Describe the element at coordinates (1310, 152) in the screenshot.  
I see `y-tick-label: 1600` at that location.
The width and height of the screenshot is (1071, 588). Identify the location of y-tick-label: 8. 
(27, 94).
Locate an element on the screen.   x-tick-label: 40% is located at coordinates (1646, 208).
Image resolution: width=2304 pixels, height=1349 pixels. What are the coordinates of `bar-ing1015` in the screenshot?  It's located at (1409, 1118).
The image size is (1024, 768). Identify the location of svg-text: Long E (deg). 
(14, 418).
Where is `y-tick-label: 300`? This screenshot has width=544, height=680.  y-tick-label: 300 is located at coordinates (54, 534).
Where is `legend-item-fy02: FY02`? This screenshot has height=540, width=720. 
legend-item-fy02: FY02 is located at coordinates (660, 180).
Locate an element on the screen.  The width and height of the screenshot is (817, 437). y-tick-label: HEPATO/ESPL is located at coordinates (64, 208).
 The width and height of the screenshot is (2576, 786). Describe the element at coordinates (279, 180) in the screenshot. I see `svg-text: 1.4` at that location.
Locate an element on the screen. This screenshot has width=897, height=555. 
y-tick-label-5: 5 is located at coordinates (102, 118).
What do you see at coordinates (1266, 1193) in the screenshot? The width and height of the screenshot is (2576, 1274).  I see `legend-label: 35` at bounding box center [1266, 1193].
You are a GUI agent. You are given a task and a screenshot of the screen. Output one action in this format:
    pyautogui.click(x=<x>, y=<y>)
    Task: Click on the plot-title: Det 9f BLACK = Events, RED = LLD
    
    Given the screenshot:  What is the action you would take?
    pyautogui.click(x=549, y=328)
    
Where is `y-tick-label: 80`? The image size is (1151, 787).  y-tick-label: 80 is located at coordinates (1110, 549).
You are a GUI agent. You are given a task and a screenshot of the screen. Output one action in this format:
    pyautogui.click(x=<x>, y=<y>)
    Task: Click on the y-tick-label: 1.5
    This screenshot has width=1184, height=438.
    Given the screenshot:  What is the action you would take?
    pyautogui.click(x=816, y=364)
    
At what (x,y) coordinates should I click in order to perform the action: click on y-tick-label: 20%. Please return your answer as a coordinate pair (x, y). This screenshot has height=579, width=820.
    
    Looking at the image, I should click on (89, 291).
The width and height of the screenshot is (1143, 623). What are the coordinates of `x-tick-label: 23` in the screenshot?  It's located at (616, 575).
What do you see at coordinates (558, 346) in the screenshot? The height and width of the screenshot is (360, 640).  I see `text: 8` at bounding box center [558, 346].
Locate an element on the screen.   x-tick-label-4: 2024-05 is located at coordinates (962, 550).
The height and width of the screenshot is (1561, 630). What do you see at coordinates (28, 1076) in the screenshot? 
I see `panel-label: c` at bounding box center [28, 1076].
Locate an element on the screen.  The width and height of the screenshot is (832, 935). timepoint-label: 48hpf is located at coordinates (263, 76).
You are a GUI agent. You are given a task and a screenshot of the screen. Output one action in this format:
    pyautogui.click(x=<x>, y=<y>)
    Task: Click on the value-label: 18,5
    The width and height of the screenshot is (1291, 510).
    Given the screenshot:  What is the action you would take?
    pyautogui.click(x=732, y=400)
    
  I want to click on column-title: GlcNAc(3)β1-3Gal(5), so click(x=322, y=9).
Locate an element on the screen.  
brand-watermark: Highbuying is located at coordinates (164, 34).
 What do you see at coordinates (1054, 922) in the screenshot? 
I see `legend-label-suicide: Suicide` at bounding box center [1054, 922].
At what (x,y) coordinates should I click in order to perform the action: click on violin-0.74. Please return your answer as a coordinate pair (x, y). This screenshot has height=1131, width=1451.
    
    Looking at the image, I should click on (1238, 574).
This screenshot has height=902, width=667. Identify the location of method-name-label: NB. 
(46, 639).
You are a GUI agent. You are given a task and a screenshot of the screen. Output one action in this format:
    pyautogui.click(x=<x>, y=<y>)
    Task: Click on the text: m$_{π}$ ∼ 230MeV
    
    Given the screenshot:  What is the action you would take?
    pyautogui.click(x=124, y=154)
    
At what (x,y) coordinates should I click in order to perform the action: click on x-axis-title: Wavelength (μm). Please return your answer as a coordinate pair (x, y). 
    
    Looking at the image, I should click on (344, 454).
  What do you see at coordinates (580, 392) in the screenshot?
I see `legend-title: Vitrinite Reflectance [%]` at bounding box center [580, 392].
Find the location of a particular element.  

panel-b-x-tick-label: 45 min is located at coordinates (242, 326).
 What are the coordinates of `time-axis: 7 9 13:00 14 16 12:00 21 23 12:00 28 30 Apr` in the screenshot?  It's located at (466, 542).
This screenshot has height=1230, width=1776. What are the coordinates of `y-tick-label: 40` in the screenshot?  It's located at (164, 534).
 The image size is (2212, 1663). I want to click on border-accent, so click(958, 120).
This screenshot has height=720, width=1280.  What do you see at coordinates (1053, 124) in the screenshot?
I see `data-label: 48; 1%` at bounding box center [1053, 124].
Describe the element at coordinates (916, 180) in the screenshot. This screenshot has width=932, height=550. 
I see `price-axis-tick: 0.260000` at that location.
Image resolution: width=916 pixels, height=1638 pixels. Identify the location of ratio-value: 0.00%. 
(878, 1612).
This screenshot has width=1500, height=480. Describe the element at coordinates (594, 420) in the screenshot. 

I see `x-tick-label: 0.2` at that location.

____________________

- [What you are asked to do]
Give all the rows above as a Markdown table with the columns Number and Line, one table row per line, leaving out blank lines.

- [Task solution]
| Number | Line |
|---|---|
| 1 | Describe the element at coordinates (1310, 152) in the screenshot.   |
| 2 | I see `y-tick-label: 1600` at that location. |
| 3 | The width and height of the screenshot is (1071, 588). Identify the location of y-tick-label: 8.  |
| 4 | (27, 94). |
| 5 | Locate an element on the screen.   x-tick-label: 40% is located at coordinates (1646, 208). |
| 6 | Image resolution: width=2304 pixels, height=1349 pixels. What are the coordinates of `bar-ing1015` in the screenshot?  It's located at (1409, 1118). |
| 7 | The image size is (1024, 768). Identify the location of svg-text: Long E (deg).  |
| 8 | (14, 418). |
| 9 | Where is `y-tick-label: 300`? This screenshot has width=544, height=680.  y-tick-label: 300 is located at coordinates (54, 534). |
| 10 | Where is `legend-item-fy02: FY02`? This screenshot has height=540, width=720.  |
| 11 | legend-item-fy02: FY02 is located at coordinates (660, 180). |
| 12 | Locate an element on the screen.  The width and height of the screenshot is (817, 437). y-tick-label: HEPATO/ESPL is located at coordinates (64, 208). |
| 13 |  The width and height of the screenshot is (2576, 786). Describe the element at coordinates (279, 180) in the screenshot. I see `svg-text: 1.4` at that location. |
| 14 | Locate an element on the screen. This screenshot has width=897, height=555.  |
| 15 | y-tick-label-5: 5 is located at coordinates (102, 118). |
| 16 | What do you see at coordinates (1266, 1193) in the screenshot? The width and height of the screenshot is (2576, 1274).  I see `legend-label: 35` at bounding box center [1266, 1193]. |
| 17 | You are a GUI agent. You are given a task and a screenshot of the screen. Output one action in this format: |
| 18 |     pyautogui.click(x=<x>, y=<y>) |
| 19 |     Task: Click on the plot-title: Det 9f BLACK = Events, RED = LLD |
| 20 |     Given the screenshot:  What is the action you would take? |
| 21 |     pyautogui.click(x=549, y=328) |
| 22 | Where is `y-tick-label: 80`? The image size is (1151, 787).  y-tick-label: 80 is located at coordinates (1110, 549). |
| 23 | You are a GUI agent. You are given a task and a screenshot of the screen. Output one action in this format: |
| 24 |     pyautogui.click(x=<x>, y=<y>) |
| 25 |     Task: Click on the y-tick-label: 1.5 |
| 26 |     This screenshot has width=1184, height=438. |
| 27 |     Given the screenshot:  What is the action you would take? |
| 28 |     pyautogui.click(x=816, y=364) |
| 29 | At what (x,y) coordinates should I click in order to perform the action: click on y-tick-label: 20%. Please return your answer as a coordinate pair (x, y). This screenshot has height=579, width=820. |
| 30 |     Looking at the image, I should click on (89, 291). |
| 31 | The width and height of the screenshot is (1143, 623). What are the coordinates of `x-tick-label: 23` in the screenshot?  It's located at (616, 575). |
| 32 | What do you see at coordinates (558, 346) in the screenshot? The height and width of the screenshot is (360, 640).  I see `text: 8` at bounding box center [558, 346]. |
| 33 | Locate an element on the screen.   x-tick-label-4: 2024-05 is located at coordinates (962, 550). |
| 34 | The height and width of the screenshot is (1561, 630). What do you see at coordinates (28, 1076) in the screenshot?  |
| 35 | I see `panel-label: c` at bounding box center [28, 1076]. |
| 36 | Locate an element on the screen.  The width and height of the screenshot is (832, 935). timepoint-label: 48hpf is located at coordinates (263, 76). |
| 37 | You are a GUI agent. You are given a task and a screenshot of the screen. Output one action in this format: |
| 38 |     pyautogui.click(x=<x>, y=<y>) |
| 39 |     Task: Click on the value-label: 18,5 |
| 40 |     The width and height of the screenshot is (1291, 510). |
| 41 |     Given the screenshot:  What is the action you would take? |
| 42 |     pyautogui.click(x=732, y=400) |
| 43 |   I want to click on column-title: GlcNAc(3)β1-3Gal(5), so click(x=322, y=9). |
| 44 | Locate an element on the screen.   |
| 45 | brand-watermark: Highbuying is located at coordinates (164, 34). |
| 46 |  What do you see at coordinates (1054, 922) in the screenshot?  |
| 47 | I see `legend-label-suicide: Suicide` at bounding box center [1054, 922]. |
| 48 | At what (x,y) coordinates should I click in order to perform the action: click on violin-0.74. Please return your answer as a coordinate pair (x, y). This screenshot has height=1131, width=1451. |
| 49 |     Looking at the image, I should click on (1238, 574). |
| 50 | This screenshot has height=902, width=667. Identify the location of method-name-label: NB.  |
| 51 | (46, 639). |
| 52 | You are a GUI agent. You are given a task and a screenshot of the screen. Output one action in this format: |
| 53 |     pyautogui.click(x=<x>, y=<y>) |
| 54 |     Task: Click on the text: m$_{π}$ ∼ 230MeV |
| 55 |     Given the screenshot:  What is the action you would take? |
| 56 |     pyautogui.click(x=124, y=154) |
| 57 | At what (x,y) coordinates should I click in order to perform the action: click on x-axis-title: Wavelength (μm). Please return your answer as a coordinate pair (x, y).  |
| 58 |     Looking at the image, I should click on (344, 454). |
| 59 |   What do you see at coordinates (580, 392) in the screenshot? |
| 60 | I see `legend-title: Vitrinite Reflectance [%]` at bounding box center [580, 392]. |
| 61 | Find the location of a particular element.   |
| 62 | panel-b-x-tick-label: 45 min is located at coordinates (242, 326). |
| 63 |  What are the coordinates of `time-axis: 7 9 13:00 14 16 12:00 21 23 12:00 28 30 Apr` in the screenshot?  It's located at (466, 542). |
| 64 | This screenshot has height=1230, width=1776. What are the coordinates of `y-tick-label: 40` in the screenshot?  It's located at (164, 534). |
| 65 |  The image size is (2212, 1663). I want to click on border-accent, so click(958, 120). |
| 66 | This screenshot has height=720, width=1280.  What do you see at coordinates (1053, 124) in the screenshot? |
| 67 | I see `data-label: 48; 1%` at bounding box center [1053, 124]. |
| 68 | Describe the element at coordinates (916, 180) in the screenshot. This screenshot has width=932, height=550.  |
| 69 | I see `price-axis-tick: 0.260000` at that location. |
| 70 | Image resolution: width=916 pixels, height=1638 pixels. Identify the location of ratio-value: 0.00%.  |
| 71 | (878, 1612). |
| 72 | This screenshot has width=1500, height=480. Describe the element at coordinates (594, 420) in the screenshot.  |
| 73 | I see `x-tick-label: 0.2` at that location. |